* _Task details_: The listing below must be reproduced in full, exactly as written.
+-------+
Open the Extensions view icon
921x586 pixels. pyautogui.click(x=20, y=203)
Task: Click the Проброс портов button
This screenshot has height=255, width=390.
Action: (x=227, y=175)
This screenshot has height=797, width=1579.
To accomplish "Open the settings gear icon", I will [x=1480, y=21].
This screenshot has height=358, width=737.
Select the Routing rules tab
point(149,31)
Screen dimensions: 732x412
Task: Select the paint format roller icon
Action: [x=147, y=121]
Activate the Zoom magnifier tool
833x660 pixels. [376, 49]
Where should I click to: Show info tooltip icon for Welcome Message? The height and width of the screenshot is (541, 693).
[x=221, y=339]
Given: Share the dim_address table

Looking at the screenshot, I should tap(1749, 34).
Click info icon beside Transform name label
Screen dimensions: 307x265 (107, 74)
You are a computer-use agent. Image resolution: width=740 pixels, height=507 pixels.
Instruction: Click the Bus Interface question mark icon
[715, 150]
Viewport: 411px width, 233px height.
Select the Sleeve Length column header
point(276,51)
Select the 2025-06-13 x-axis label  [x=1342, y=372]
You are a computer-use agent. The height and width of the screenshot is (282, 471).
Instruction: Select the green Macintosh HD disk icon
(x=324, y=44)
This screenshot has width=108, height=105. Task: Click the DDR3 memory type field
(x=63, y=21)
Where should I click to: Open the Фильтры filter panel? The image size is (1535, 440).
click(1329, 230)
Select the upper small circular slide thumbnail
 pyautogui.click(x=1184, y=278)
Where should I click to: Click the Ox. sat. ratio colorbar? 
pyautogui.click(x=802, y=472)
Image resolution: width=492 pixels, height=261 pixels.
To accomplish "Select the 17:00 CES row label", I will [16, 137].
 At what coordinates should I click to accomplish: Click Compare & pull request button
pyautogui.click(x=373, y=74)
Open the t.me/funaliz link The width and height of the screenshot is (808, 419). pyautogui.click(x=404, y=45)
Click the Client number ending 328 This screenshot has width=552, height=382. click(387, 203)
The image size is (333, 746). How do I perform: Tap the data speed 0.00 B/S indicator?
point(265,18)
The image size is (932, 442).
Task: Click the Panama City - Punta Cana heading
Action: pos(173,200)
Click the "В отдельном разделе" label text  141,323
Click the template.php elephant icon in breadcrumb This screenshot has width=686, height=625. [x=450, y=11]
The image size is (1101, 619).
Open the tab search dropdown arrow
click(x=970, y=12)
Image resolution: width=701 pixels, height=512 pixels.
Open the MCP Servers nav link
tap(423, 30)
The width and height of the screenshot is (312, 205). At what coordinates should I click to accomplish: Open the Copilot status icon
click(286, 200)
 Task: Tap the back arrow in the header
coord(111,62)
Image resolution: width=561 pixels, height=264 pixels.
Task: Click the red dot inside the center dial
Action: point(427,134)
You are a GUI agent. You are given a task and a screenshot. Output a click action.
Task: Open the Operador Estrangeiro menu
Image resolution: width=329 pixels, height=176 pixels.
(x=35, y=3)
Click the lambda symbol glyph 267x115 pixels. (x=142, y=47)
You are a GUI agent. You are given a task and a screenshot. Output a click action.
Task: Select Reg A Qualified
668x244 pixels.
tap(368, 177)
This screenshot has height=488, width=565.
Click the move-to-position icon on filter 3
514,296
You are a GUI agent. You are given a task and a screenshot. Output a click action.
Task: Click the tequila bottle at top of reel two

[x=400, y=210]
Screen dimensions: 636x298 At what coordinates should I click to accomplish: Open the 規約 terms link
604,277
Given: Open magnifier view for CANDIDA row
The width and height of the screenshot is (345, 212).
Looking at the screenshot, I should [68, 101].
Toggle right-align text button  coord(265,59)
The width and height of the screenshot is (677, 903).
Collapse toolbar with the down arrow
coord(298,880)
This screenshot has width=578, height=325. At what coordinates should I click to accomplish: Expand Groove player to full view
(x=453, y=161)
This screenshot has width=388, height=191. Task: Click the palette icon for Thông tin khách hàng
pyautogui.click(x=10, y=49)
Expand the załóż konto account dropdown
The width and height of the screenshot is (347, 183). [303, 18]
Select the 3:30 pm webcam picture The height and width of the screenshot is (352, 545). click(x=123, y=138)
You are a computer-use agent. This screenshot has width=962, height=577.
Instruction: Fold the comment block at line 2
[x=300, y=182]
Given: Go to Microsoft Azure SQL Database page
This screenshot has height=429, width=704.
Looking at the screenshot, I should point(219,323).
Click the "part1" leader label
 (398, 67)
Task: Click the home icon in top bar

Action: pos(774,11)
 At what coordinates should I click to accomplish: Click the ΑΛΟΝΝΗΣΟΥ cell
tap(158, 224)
+-------+
* _Answer area_:
Open the Extensions view icon
921x586 pixels. pyautogui.click(x=20, y=203)
Task: Click the Проброс портов button
This screenshot has height=255, width=390.
Action: (x=227, y=175)
This screenshot has height=797, width=1579.
To accomplish "Open the settings gear icon", I will [x=1480, y=21].
This screenshot has height=358, width=737.
Select the Routing rules tab
point(149,31)
Screen dimensions: 732x412
Task: Select the paint format roller icon
Action: [x=147, y=121]
Activate the Zoom magnifier tool
833x660 pixels. [376, 49]
Where should I click to: Show info tooltip icon for Welcome Message? The height and width of the screenshot is (541, 693).
[x=221, y=339]
Given: Share the dim_address table

Looking at the screenshot, I should tap(1749, 34).
Click info icon beside Transform name label
Screen dimensions: 307x265 (107, 74)
You are a computer-use agent. Image resolution: width=740 pixels, height=507 pixels.
Instruction: Click the Bus Interface question mark icon
[715, 150]
Viewport: 411px width, 233px height.
Select the Sleeve Length column header
point(276,51)
Select the 2025-06-13 x-axis label  [x=1342, y=372]
You are a computer-use agent. The height and width of the screenshot is (282, 471).
Instruction: Select the green Macintosh HD disk icon
(x=324, y=44)
This screenshot has width=108, height=105. Task: Click the DDR3 memory type field
(x=63, y=21)
Where should I click to: Open the Фильтры filter panel? The image size is (1535, 440).
click(1329, 230)
Select the upper small circular slide thumbnail
 pyautogui.click(x=1184, y=278)
Where should I click to: Click the Ox. sat. ratio colorbar? 
pyautogui.click(x=802, y=472)
Image resolution: width=492 pixels, height=261 pixels.
To accomplish "Select the 17:00 CES row label", I will [16, 137].
 At what coordinates should I click to accomplish: Click Compare & pull request button
pyautogui.click(x=373, y=74)
Open the t.me/funaliz link The width and height of the screenshot is (808, 419). pyautogui.click(x=404, y=45)
Click the Client number ending 328 This screenshot has width=552, height=382. click(387, 203)
The image size is (333, 746). How do I perform: Tap the data speed 0.00 B/S indicator?
point(265,18)
The image size is (932, 442).
Task: Click the Panama City - Punta Cana heading
Action: pos(173,200)
Click the "В отдельном разделе" label text  141,323
Click the template.php elephant icon in breadcrumb This screenshot has width=686, height=625. [x=450, y=11]
The image size is (1101, 619).
Open the tab search dropdown arrow
click(x=970, y=12)
Image resolution: width=701 pixels, height=512 pixels.
Open the MCP Servers nav link
tap(423, 30)
The width and height of the screenshot is (312, 205). At what coordinates should I click to accomplish: Open the Copilot status icon
click(286, 200)
 Task: Tap the back arrow in the header
coord(111,62)
Image resolution: width=561 pixels, height=264 pixels.
Task: Click the red dot inside the center dial
Action: point(427,134)
You are a GUI agent. You are given a task and a screenshot. Output a click action.
Task: Open the Operador Estrangeiro menu
Image resolution: width=329 pixels, height=176 pixels.
(x=35, y=3)
Click the lambda symbol glyph 267x115 pixels. (x=142, y=47)
You are a GUI agent. You are given a task and a screenshot. Output a click action.
Task: Select Reg A Qualified
668x244 pixels.
tap(368, 177)
This screenshot has height=488, width=565.
Click the move-to-position icon on filter 3
514,296
You are a GUI agent. You are given a task and a screenshot. Output a click action.
Task: Click the tequila bottle at top of reel two

[x=400, y=210]
Screen dimensions: 636x298 At what coordinates should I click to accomplish: Open the 規約 terms link
604,277
Given: Open magnifier view for CANDIDA row
The width and height of the screenshot is (345, 212).
Looking at the screenshot, I should [68, 101].
Toggle right-align text button  coord(265,59)
The width and height of the screenshot is (677, 903).
Collapse toolbar with the down arrow
coord(298,880)
This screenshot has width=578, height=325. At what coordinates should I click to accomplish: Expand Groove player to full view
(x=453, y=161)
This screenshot has width=388, height=191. Task: Click the palette icon for Thông tin khách hàng
pyautogui.click(x=10, y=49)
Expand the załóż konto account dropdown
The width and height of the screenshot is (347, 183). [303, 18]
Select the 3:30 pm webcam picture The height and width of the screenshot is (352, 545). click(x=123, y=138)
You are a computer-use agent. This screenshot has width=962, height=577.
Instruction: Fold the comment block at line 2
[x=300, y=182]
Given: Go to Microsoft Azure SQL Database page
This screenshot has height=429, width=704.
Looking at the screenshot, I should point(219,323).
Click the "part1" leader label
 (398, 67)
Task: Click the home icon in top bar

Action: pos(774,11)
 At what coordinates should I click to accomplish: Click the ΑΛΟΝΝΗΣΟΥ cell
tap(158, 224)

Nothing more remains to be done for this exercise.